Минькову не сиделось без дела — он копался в моторе, бродил по лесу, собирая сухие сучья. Подойдя к огню, сел на землю, по-бурятски подвернув под себя ноги, вопросительно посмотрел на Соню.
— Степан Васильевич, я хотела вас спросить вот о чем. Если бы все люди в поселке помнили, что охота перестала быть тем, чем она была раньше, у вас остались бы причины для разногласий?
— Нет, конечно. Собственно, и должность моя была бы ни к чему. Но пока приходится охранять. И так, наверно, будет всегда.
— Почему? — насторожилась Соня.
Миньков покашлял в кулак.
— Свойство человека. Каждый в свое время осознает, что на земле живет один раз. С какой же стати ему отказывать себе? И ради кого отказывать? Ради неизвестных, которые пойдут следом?..
— Неверно это! — возразила Соня. — Человек никогда бы не стал человеком, если бы не думал о идущих следом.
Зыков подошел к огню, снял кусочек шашлыка, остужая, перекинул с руки на руку, забросил в рот. Разжевав, закрыл от удовольствия глаза.
— Что-то божественное! Прошу к столу.
Миньков достал из своего рюкзака кусок сала, соленых окуней, расставил пластмассовые стаканчики. Вынув бутылку водки, желтоватыми, прокуренными зубами сорвал жестяную пробку, налил всем поровну, опустив голову, глухо проговорил:
— Помяните вместе со мной Веру.
Ни на кого не взглянув, выпил. Соня, жалостливо моргая глазами, смотрела на него, потом перевела взгляд на свой стаканчик, набрала полную грудь воздуха, выпила водку до дна. Миньков зачерпнул в Байкале воды, подал ей.

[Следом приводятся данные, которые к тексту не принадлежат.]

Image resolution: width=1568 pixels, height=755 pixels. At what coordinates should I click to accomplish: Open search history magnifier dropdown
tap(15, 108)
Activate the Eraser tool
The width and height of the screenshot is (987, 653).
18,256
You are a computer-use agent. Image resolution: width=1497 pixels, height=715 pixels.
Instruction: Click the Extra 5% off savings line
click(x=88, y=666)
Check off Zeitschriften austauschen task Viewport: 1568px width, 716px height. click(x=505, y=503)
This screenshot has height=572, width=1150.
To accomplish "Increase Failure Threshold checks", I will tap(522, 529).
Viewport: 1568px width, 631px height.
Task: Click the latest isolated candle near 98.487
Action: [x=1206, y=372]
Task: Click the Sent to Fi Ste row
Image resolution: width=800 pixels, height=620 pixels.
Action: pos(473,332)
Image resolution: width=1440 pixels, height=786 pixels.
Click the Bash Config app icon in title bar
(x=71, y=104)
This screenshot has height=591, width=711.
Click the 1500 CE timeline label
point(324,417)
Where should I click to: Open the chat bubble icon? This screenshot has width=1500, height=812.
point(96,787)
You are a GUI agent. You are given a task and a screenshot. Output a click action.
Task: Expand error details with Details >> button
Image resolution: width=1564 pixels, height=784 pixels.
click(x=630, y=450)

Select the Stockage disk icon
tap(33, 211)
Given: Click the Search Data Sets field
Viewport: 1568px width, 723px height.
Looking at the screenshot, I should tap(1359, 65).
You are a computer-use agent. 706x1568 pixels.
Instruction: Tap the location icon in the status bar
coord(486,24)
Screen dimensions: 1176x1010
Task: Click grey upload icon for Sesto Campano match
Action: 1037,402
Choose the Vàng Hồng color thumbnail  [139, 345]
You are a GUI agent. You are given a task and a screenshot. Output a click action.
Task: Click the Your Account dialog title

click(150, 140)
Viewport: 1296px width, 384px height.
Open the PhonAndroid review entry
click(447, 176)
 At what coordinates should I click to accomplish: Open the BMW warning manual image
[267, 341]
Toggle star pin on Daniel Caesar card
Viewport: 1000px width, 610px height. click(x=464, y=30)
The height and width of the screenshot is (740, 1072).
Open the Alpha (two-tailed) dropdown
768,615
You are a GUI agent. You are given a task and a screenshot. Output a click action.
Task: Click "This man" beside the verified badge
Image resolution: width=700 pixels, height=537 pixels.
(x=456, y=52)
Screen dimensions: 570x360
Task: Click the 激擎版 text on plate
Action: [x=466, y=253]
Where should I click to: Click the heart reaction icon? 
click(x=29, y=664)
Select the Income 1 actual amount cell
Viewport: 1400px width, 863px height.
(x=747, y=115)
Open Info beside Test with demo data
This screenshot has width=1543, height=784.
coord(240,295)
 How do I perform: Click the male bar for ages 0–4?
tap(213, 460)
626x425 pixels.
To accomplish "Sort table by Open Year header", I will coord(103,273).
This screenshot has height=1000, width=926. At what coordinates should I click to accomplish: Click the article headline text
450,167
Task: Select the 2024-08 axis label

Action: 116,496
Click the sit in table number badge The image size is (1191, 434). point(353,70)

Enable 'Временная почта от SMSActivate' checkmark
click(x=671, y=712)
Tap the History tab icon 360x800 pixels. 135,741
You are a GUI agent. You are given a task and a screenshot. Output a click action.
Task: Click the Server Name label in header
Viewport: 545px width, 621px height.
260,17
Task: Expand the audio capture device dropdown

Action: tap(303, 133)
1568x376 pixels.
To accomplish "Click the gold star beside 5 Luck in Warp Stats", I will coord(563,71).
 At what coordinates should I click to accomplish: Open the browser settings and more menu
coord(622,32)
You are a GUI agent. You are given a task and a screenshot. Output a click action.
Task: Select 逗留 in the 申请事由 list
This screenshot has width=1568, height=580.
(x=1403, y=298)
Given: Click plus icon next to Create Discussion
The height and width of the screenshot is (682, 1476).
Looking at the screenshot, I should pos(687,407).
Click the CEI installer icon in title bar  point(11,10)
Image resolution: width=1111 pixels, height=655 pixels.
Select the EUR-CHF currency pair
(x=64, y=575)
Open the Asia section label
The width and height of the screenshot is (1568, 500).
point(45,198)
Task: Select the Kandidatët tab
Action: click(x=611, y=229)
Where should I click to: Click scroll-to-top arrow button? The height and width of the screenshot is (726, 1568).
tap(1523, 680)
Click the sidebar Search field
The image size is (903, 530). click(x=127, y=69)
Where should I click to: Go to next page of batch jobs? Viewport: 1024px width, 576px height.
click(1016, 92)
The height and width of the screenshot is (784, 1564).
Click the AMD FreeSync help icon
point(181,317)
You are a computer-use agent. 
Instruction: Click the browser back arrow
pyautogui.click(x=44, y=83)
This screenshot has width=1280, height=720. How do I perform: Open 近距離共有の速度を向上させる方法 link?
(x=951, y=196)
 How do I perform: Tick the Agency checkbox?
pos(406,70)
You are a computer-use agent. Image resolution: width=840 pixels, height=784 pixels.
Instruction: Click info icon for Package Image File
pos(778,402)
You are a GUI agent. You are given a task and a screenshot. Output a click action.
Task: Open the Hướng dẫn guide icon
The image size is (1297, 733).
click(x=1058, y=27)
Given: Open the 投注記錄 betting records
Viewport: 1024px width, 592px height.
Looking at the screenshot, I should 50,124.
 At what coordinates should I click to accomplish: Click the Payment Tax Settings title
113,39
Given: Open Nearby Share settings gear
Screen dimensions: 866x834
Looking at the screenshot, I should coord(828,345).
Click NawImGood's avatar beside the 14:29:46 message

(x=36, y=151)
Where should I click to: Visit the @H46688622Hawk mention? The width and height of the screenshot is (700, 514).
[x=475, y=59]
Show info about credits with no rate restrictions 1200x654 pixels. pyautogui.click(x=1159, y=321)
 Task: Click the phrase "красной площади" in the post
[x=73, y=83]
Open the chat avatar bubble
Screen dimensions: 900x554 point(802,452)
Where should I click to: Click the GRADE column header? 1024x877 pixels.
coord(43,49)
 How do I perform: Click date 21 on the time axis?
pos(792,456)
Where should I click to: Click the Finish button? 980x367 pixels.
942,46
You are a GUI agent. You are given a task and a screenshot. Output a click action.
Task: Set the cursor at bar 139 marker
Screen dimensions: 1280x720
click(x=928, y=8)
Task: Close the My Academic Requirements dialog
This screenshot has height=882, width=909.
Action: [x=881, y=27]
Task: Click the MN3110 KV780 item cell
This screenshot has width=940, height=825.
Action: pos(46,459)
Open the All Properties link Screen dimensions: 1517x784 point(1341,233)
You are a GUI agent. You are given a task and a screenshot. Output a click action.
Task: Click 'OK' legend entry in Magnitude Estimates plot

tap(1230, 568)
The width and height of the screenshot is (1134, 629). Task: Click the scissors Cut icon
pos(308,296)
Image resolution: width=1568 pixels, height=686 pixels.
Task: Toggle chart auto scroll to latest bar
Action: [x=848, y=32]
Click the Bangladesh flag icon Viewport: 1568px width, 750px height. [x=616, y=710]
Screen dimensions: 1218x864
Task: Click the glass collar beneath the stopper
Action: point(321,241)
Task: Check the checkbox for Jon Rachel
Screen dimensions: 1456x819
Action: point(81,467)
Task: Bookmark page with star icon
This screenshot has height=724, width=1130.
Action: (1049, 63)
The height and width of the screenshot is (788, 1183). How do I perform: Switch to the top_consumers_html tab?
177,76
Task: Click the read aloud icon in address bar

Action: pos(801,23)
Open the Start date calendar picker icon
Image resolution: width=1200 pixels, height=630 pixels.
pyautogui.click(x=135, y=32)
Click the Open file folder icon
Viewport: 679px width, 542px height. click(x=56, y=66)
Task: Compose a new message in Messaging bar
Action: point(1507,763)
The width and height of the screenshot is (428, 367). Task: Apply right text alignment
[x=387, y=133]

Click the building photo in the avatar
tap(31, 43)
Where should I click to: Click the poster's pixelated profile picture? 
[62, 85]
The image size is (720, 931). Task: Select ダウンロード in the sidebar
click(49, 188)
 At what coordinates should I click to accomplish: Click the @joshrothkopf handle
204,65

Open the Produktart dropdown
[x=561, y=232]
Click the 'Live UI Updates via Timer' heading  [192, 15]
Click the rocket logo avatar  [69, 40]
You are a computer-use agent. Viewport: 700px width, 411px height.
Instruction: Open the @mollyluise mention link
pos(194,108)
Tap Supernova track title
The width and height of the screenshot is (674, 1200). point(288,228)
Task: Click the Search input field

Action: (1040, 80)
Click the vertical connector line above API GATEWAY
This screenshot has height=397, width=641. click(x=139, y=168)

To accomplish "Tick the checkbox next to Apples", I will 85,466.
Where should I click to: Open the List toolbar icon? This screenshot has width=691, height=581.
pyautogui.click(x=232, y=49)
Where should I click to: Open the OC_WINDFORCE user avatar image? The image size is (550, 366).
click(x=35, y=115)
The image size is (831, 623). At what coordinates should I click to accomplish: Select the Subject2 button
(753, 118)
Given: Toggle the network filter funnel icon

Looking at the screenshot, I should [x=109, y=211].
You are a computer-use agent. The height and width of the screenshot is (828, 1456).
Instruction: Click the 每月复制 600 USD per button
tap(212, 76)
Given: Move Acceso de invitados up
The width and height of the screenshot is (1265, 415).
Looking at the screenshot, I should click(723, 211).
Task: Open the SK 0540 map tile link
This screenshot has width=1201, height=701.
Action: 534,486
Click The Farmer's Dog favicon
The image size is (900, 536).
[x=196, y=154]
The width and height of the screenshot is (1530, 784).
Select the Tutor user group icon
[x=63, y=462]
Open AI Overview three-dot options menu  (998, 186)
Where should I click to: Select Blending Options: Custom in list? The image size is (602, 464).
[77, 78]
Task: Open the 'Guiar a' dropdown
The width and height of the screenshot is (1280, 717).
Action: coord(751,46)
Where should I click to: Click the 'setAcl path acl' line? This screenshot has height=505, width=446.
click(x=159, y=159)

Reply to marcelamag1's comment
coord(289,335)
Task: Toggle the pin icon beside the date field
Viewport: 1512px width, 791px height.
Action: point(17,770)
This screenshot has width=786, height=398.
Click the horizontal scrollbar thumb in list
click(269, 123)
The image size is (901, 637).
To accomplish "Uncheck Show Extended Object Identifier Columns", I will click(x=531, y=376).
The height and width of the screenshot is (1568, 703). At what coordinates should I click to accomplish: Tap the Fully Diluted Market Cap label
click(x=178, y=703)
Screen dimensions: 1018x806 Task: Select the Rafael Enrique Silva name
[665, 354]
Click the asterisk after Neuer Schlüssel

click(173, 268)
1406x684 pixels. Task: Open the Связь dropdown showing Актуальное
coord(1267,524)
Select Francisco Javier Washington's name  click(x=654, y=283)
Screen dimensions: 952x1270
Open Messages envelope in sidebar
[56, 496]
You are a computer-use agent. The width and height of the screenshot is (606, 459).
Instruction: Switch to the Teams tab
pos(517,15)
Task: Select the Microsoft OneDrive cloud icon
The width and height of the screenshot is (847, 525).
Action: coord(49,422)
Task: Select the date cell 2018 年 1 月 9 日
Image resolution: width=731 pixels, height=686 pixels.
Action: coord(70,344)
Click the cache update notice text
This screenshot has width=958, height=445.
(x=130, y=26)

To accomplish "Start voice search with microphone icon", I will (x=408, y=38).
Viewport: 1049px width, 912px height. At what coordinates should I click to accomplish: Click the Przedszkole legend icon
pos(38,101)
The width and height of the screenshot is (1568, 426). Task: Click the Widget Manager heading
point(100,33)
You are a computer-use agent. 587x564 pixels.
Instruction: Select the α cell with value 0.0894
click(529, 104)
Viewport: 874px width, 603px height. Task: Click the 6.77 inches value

— Запейте. Не догадался взять для вас вина. Извините.
— Спасибо. — Соня отпила воды. — Жене с вами, думаю, жилось хорошо.
— Не знаю. — Миньков отрезал кусочек сала, положил его на хлеб, сверх того — кружок луковицы, задумчиво пожевал. — Не знаю. Скорее всего не очень.
— Так я вам и поверила!
— У нас все было не очень просто. — Миньков снова наполнил стаканчики. — Теперь давайте выпьем за знакомство. Спасибо, что поехали со мной. Дома сидеть одному — невыносимо.
Снова выпил, никого не дожидаясь. Стал торопливо есть. Лицо его порозовело, на носу заблестели бисеринки пота. Закусив, принялся разминать сигарету.
— Веру мне жалко вдвойне. Виноват я перед нею. Очень виноват.
— Вина у вас невольная. Не казните себя. — Голос Сони был полон сочувствия.
— Вина моя тоже двойная. Не любил я ее…
— Что-о? — ошарашенно дернулась Соня. — На себя наговариваете!
— Нет, не наговариваю. — Миньков зажег спичку, долго смотрел на нее, прикурил, когда огонь стал подбираться к пальцам. — Вера тоже любила другого человека. Моего друга. Виктора. После института друг уехал в другой город. А на Веру посыпались беды. Умер единственный родной человек — ее отец. Потом и сама простудилась, с воспалением легких легла в больницу. Я навещал ее почти каждый день. Письма Виктора приходили в общежитие. Я забирал их и относил в больницу. Однажды она прочла письмо и ей стало худо. Оказывается, мой друг дал ей понять, что она ему больше не нужна.